- Source records:
################
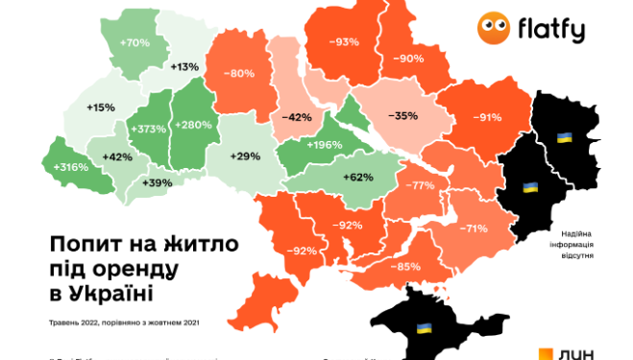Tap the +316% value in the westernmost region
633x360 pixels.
69,167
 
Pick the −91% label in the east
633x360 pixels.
486,117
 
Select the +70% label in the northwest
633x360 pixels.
135,42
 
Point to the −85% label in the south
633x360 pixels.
407,266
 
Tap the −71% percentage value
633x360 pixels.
473,228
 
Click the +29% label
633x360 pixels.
245,155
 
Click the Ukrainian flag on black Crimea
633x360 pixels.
424,330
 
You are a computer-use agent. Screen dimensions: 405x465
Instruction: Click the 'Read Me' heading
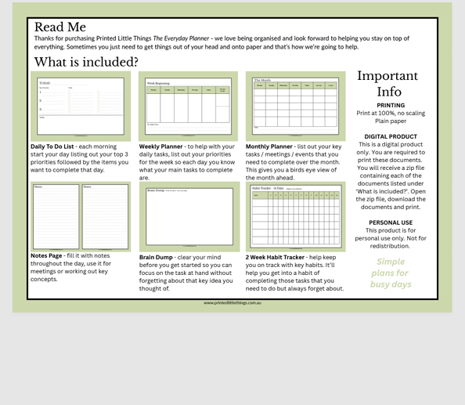(59, 27)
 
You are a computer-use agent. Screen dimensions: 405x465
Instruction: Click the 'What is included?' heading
(85, 63)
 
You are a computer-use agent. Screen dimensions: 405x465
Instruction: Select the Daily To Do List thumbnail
(81, 106)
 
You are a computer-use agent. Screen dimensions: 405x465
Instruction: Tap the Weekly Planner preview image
(188, 107)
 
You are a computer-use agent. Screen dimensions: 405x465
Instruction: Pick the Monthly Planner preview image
(295, 106)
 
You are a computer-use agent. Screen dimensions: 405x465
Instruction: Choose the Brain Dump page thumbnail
(189, 217)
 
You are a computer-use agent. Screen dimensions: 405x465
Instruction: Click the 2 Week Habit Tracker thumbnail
(295, 217)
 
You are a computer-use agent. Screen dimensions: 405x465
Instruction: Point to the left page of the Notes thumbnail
(56, 216)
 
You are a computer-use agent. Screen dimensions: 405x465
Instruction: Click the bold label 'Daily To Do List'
(52, 146)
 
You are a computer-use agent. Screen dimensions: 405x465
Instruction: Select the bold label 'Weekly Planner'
(160, 146)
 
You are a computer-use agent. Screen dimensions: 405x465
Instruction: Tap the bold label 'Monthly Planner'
(269, 146)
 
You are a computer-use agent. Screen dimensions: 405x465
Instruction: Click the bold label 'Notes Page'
(46, 256)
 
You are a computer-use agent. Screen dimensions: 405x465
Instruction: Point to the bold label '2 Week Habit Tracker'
(275, 257)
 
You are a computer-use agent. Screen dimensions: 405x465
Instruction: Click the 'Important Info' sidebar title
(388, 84)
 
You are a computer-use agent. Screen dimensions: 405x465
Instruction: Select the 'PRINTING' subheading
(391, 106)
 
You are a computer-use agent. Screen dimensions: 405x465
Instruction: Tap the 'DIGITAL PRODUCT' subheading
(391, 137)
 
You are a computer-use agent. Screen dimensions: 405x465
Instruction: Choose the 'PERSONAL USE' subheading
(391, 222)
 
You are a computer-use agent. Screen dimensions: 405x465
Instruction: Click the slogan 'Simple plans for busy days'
(391, 273)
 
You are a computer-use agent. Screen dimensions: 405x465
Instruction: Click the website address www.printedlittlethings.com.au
(232, 303)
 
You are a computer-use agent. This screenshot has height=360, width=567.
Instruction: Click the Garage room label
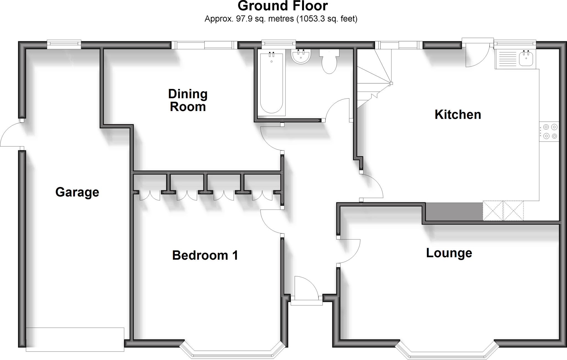77,192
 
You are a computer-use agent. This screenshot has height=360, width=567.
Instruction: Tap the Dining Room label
188,100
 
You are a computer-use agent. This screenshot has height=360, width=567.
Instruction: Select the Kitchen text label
458,115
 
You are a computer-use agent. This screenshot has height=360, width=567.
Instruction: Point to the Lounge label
449,253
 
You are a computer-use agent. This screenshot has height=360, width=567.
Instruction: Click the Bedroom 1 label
205,255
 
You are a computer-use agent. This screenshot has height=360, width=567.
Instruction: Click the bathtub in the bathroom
271,83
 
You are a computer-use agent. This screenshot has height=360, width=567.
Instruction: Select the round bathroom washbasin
301,56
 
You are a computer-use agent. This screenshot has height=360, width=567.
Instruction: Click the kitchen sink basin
526,59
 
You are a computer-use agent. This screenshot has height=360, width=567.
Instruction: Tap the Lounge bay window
447,351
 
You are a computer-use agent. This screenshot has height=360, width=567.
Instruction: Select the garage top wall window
64,44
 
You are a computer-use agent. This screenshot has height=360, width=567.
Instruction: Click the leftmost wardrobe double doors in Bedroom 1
150,195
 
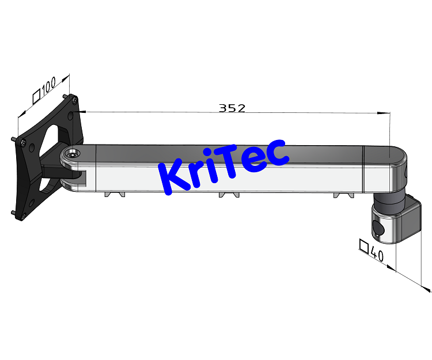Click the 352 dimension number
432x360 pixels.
point(232,108)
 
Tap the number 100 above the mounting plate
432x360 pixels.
point(52,86)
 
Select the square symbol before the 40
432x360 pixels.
point(363,246)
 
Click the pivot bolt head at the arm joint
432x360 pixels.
point(72,154)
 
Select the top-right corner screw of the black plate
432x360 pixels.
point(74,98)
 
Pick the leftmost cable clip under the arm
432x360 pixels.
point(114,194)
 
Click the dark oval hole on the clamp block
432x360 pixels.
point(377,229)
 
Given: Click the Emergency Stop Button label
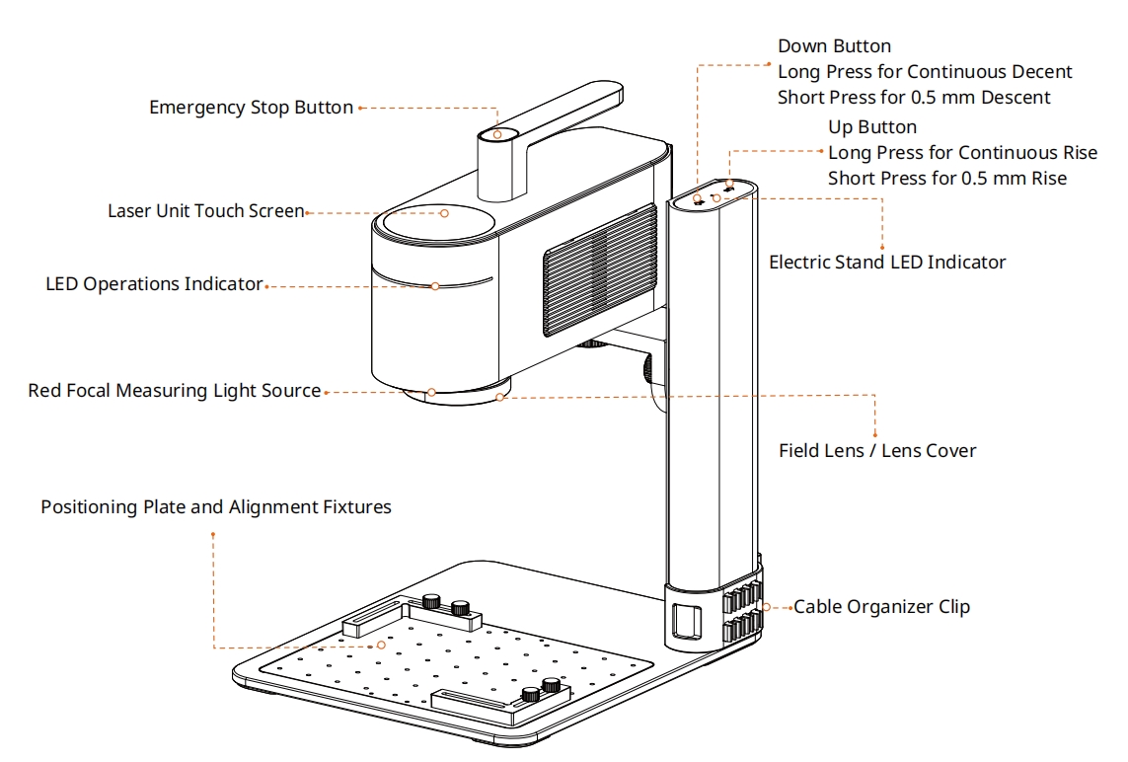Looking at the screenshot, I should [251, 108].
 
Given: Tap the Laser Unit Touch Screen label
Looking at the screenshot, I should [205, 211].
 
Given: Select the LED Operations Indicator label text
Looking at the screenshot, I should [154, 284].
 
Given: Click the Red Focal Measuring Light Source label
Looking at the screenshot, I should [174, 391].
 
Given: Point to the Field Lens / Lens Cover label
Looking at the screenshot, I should [877, 451].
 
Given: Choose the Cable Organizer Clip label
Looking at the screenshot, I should [881, 606].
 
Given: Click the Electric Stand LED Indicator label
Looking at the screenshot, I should [887, 263].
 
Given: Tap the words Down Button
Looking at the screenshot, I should [834, 46].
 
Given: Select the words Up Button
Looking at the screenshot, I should [871, 127].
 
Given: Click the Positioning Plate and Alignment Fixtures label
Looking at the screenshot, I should [215, 507].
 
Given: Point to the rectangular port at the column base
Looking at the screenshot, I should [686, 621].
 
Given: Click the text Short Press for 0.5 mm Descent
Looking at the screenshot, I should [914, 98].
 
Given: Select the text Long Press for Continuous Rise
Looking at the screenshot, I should [962, 153].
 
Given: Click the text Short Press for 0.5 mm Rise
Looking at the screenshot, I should [946, 179].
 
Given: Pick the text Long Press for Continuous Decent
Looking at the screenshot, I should [925, 72].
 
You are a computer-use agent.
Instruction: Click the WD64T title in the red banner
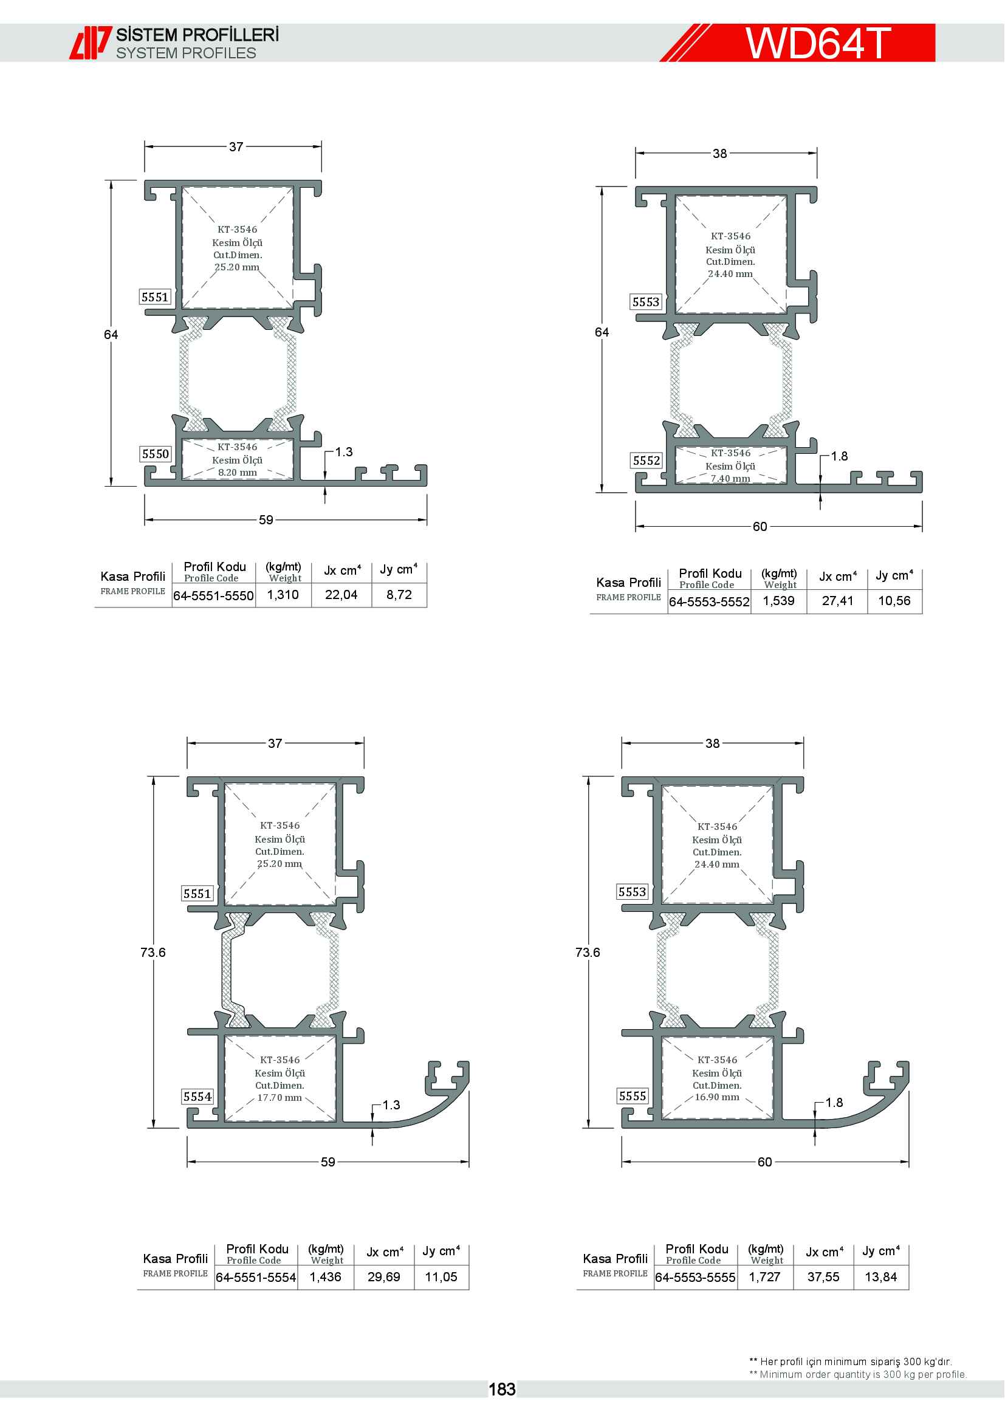pos(817,43)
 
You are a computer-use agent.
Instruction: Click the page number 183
pos(502,1389)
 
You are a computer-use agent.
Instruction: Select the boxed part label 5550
pos(156,454)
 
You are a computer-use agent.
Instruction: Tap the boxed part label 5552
pos(646,461)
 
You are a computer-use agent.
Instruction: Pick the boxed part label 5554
pos(197,1097)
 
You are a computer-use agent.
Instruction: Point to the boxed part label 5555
pos(633,1096)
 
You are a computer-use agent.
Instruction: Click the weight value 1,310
pos(283,595)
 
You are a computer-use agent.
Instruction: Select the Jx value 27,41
pos(837,601)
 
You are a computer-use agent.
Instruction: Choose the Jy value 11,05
pos(441,1277)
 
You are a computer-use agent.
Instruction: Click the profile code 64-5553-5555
pos(695,1278)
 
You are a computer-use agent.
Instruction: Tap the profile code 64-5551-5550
pos(213,595)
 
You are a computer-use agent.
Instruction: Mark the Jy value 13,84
pos(880,1277)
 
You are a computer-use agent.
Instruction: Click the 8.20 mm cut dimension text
pos(237,472)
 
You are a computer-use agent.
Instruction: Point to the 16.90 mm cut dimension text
pos(716,1097)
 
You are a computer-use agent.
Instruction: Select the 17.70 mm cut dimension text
pos(280,1097)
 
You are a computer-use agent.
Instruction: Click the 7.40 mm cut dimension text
pos(730,478)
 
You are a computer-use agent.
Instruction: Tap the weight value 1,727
pos(765,1277)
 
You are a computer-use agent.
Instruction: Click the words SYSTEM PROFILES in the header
pos(187,53)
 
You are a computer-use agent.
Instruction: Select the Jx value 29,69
pos(383,1277)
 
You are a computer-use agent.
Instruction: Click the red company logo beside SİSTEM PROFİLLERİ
pos(91,43)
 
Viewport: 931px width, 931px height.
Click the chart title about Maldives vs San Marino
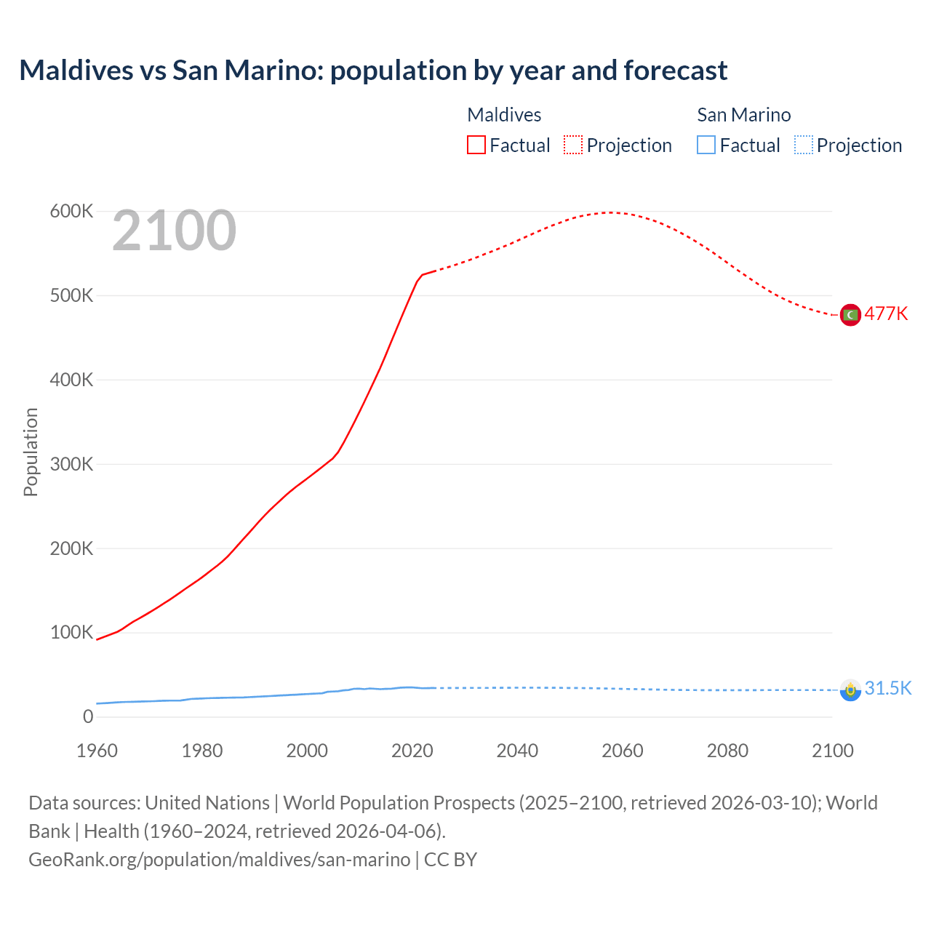373,71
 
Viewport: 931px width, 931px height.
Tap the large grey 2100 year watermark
174,231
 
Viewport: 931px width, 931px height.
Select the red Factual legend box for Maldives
476,145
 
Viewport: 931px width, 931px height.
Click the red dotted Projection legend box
573,145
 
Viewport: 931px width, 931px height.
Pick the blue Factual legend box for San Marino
706,145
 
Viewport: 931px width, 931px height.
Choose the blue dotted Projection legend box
803,145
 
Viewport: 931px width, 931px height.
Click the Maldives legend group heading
504,115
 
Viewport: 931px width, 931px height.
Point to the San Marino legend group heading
743,115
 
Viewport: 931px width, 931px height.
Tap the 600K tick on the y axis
71,212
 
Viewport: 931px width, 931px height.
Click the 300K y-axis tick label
71,464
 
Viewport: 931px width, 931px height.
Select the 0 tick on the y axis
88,716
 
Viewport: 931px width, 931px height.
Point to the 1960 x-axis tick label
97,751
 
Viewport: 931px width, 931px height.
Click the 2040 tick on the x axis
517,751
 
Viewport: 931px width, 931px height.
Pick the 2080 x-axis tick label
727,751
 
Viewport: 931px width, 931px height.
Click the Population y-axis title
31,452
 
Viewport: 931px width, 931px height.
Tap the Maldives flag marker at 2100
850,314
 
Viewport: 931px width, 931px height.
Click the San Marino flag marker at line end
850,690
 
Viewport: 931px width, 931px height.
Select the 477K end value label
886,314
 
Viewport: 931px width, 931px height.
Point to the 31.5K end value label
887,689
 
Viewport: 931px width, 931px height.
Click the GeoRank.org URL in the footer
219,860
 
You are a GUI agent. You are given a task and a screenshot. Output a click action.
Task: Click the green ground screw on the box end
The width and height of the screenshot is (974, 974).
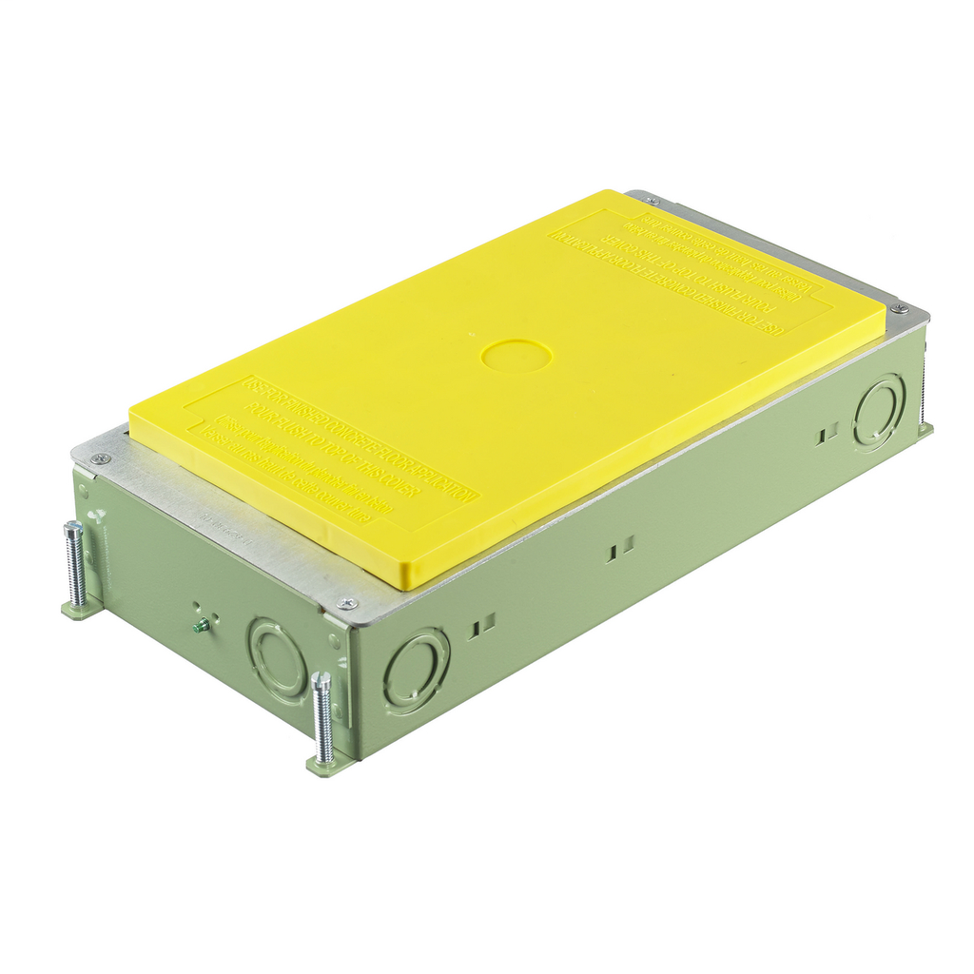pyautogui.click(x=202, y=625)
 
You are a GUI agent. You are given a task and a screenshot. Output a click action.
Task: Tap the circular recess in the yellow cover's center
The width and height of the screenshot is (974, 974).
pyautogui.click(x=516, y=356)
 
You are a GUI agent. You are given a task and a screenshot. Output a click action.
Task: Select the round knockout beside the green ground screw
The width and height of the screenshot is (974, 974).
pyautogui.click(x=276, y=659)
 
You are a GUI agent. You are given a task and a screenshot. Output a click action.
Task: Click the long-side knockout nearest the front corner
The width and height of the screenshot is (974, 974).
pyautogui.click(x=416, y=670)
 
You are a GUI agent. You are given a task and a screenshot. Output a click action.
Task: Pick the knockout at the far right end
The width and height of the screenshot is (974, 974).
pyautogui.click(x=879, y=411)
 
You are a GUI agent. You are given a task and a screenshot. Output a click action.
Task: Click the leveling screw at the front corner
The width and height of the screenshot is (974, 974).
pyautogui.click(x=323, y=717)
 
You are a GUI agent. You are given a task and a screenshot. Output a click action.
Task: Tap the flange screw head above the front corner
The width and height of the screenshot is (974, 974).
pyautogui.click(x=347, y=603)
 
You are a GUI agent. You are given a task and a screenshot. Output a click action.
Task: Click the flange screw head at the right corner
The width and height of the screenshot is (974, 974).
pyautogui.click(x=897, y=308)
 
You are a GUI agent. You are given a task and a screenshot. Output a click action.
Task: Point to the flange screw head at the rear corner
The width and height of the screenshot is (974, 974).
pyautogui.click(x=651, y=200)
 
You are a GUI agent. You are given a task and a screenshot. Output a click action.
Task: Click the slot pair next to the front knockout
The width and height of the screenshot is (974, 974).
pyautogui.click(x=482, y=624)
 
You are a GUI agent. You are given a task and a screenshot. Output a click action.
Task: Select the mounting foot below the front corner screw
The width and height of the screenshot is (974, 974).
pyautogui.click(x=323, y=764)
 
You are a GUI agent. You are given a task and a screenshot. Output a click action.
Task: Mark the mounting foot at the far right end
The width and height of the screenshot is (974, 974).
pyautogui.click(x=925, y=429)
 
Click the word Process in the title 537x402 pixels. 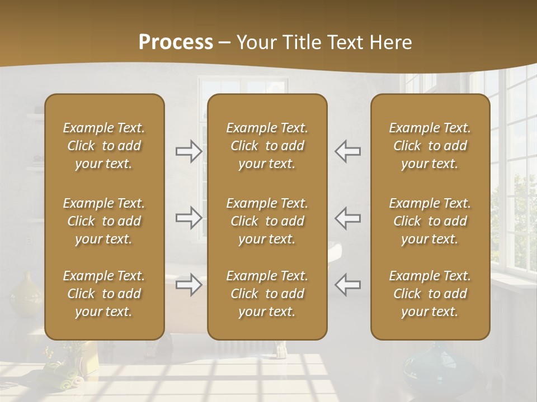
################
- To be done:
Copy the entries exactly as they appear, from the line with "Tap the number 100 above the mounting plate" up to and including the line with "point(377,229)".

- Finished task:
Tap the number 100 above the mounting plate
432x360 pixels.
point(52,86)
 
Select the square symbol before the 40
432x360 pixels.
point(363,246)
 
Click the pivot bolt head at the arm joint
432x360 pixels.
point(72,154)
 
Select the top-right corner screw of the black plate
432x360 pixels.
point(74,98)
 
Pick the leftmost cable clip under the arm
432x360 pixels.
point(114,194)
 
Click the dark oval hole on the clamp block
432x360 pixels.
point(377,229)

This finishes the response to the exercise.